Supervised Learning

7 min readJun 2, 2018

In machine learning, Supervised Learning is done using a ground truth, ie., we have prior knowledge of what the output values for our samples should be. Hence, the goal of supervised learning is to learn a function that, given a sample of data and desired outputs, best approximates the relationship between input and output observable in the data.

(unsupervised learning, on the other hand, does not have labeled outputs, so its goal is to infer the natural structure present within a set of data points).

Let’s briefly describe a typical supervised learning workflow or pipeline, under the context of classification predictive analytics, for illustration purposes (such workflows or pipelines comprise the following steps, typically: ingestion of raw data, leverage data processing techniques to wrangle, process and engineer meaningful features and attributes from this data, leverage ML models to model on these features and then deploy the model for future usage based on the problem to be solved at hand).

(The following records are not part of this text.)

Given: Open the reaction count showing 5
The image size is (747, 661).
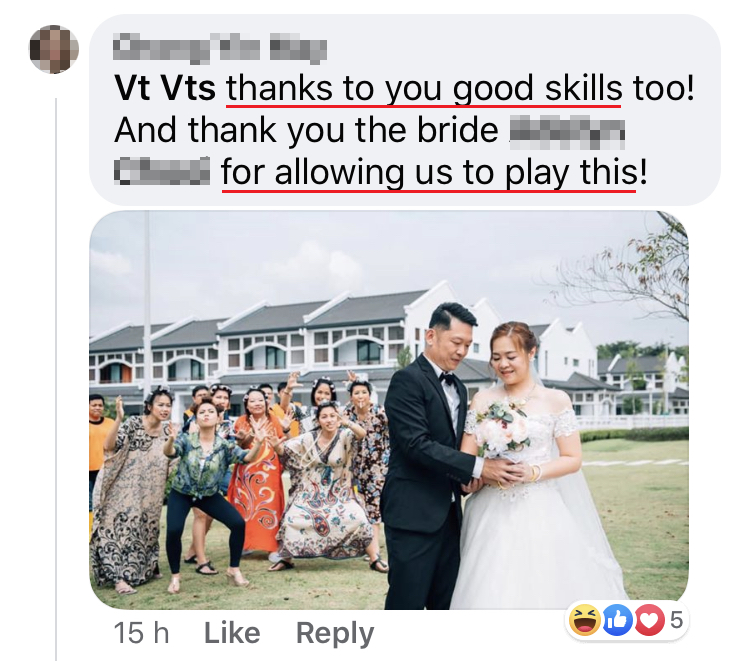Looking at the screenshot, I should click(676, 620).
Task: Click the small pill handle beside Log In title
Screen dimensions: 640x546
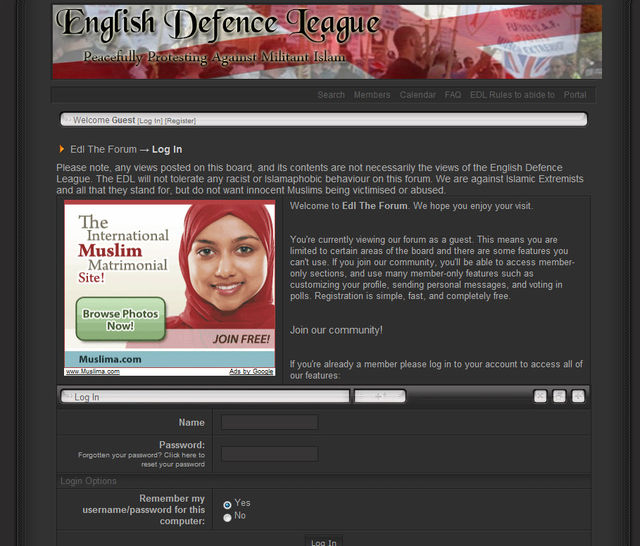Action: (380, 396)
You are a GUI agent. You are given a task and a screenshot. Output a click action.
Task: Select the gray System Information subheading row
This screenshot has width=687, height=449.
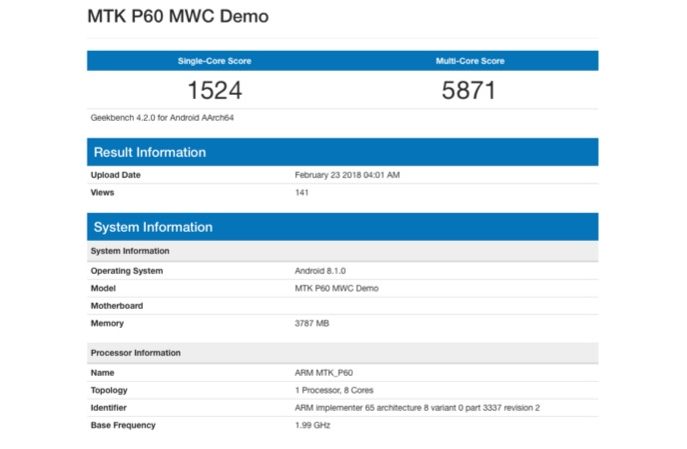pos(130,251)
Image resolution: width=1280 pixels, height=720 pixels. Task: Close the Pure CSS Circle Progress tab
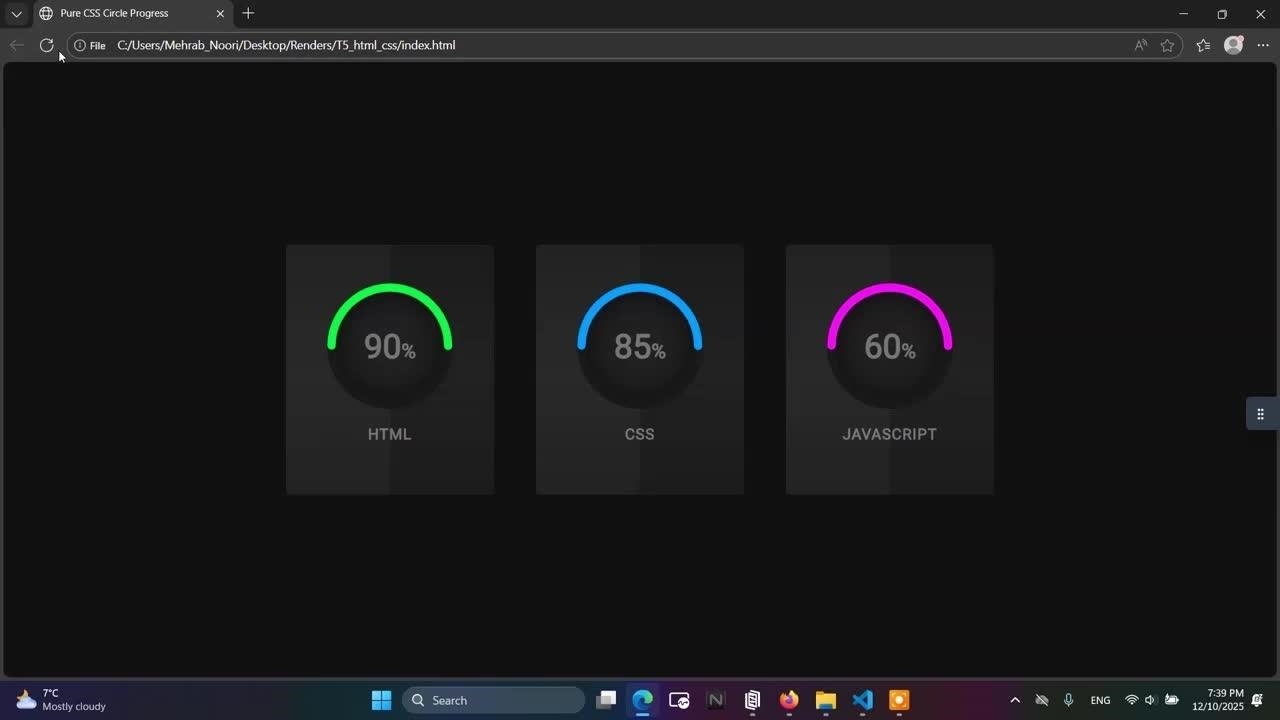tap(220, 14)
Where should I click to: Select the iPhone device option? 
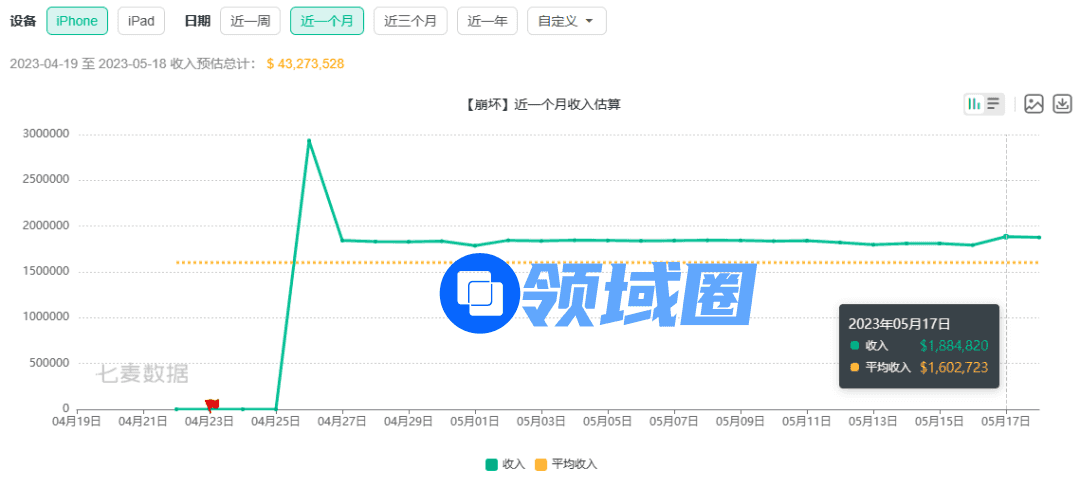coord(77,21)
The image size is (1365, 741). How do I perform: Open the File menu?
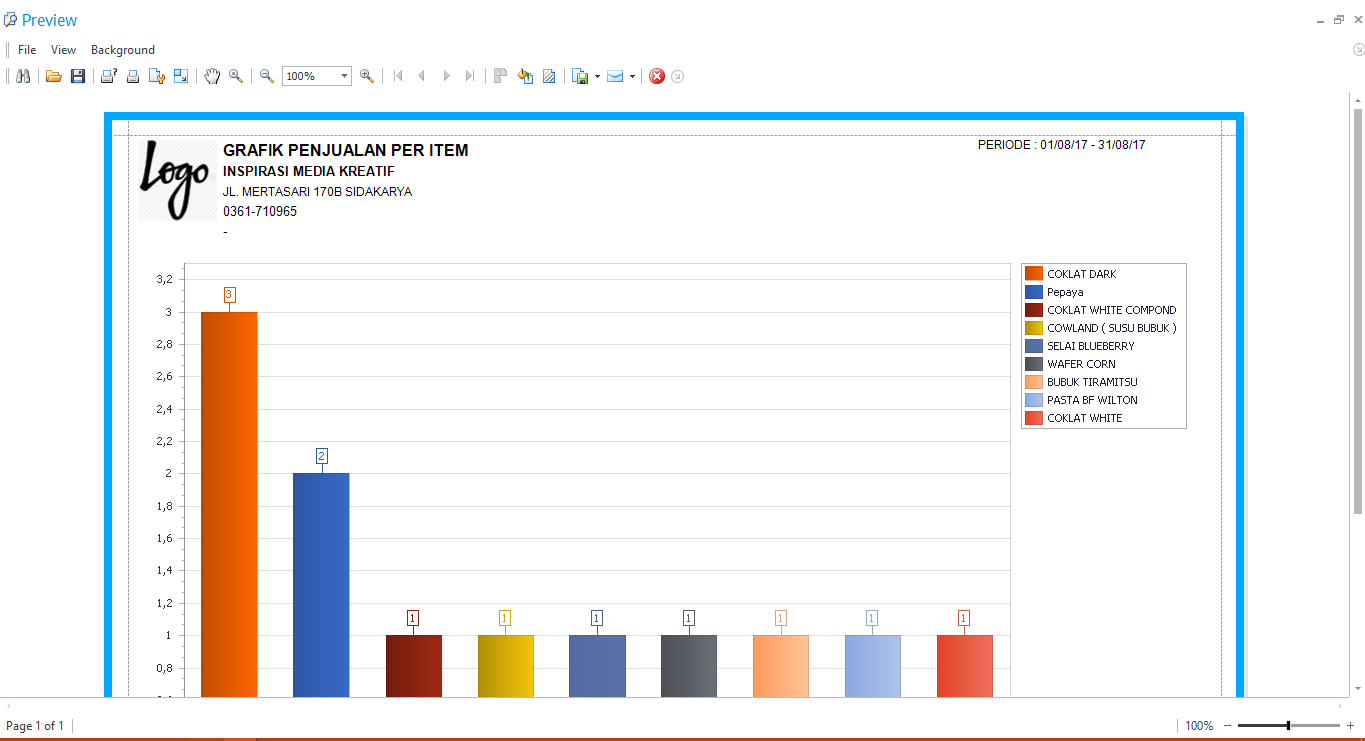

image credits: practical machine learning

It’s useful to lean into a known dataset in order to shed light into the workflow steps and provide concrete examples. For this purpose, let’s borrow for a moment the Iris flow dataset. It was put together by R. A. Fisher for discriminant analysis, circa 1936, and freely available at the UCI ML repository. It is of the most commonly used example datasets when in comes to introducing various concepts in data science.

The Iris dataset class labels are the 3 flower species: Setosa, Virginica, and Versicolor. Every one of the 150 instances in the dataset (ie., individual flowers) consists of four features: sepal width and length, and petal width and length (in cm).

Raw data collection and Feature Extraction

The Iris is a good dataset in the sense that it has no missing data, and it displays numeric features that can be used by a learning algorithm. But most often, it is required to remove sample rows of datasets that contain missing values (or attribute columns where data is missing). Better yet, one can use imputation to handle missing data (ie., replacement of missing values using certain statistics rather than complete removal). For categorical data, the missing value can be interpolated from the most frequent category, and the sample average can be used to interpolate missing values for numerical attributes. Other useful approaches related to feature extraction could include the aggregation of petal and sepal measurements (ex: ratios).

Sampling

Once main features are adequately extracted from raw data, next step is about splitting the dataset into a training and a test dataset. The training dataset will be used to train the model, and the purpose of the test dataset is to assess the performance of the final model.

It is important that we use the test dataset only once in order to avoid overfitting when calculating prediction-error metrics (ie., good performance on training data but lack of generalization , hence driving high prediction-error on novel patterns).

Therefore, techniques such as cross-validation are used in the model creation and refinement steps to check classification performance:

Cross-validation

CV is a popular technique to evaluate different combinations of feature selection, dimensionality reduction, and learning algorithms. There are multiple flavors of cross-validation (most common one is the so-called “ k-fold cross-validation”).

In k-fold cross-validation, the original training dataset is split into k different subsets (ie., “folds”) where 1 fold is retained as test set, and the other k-1 folds are used for training the model.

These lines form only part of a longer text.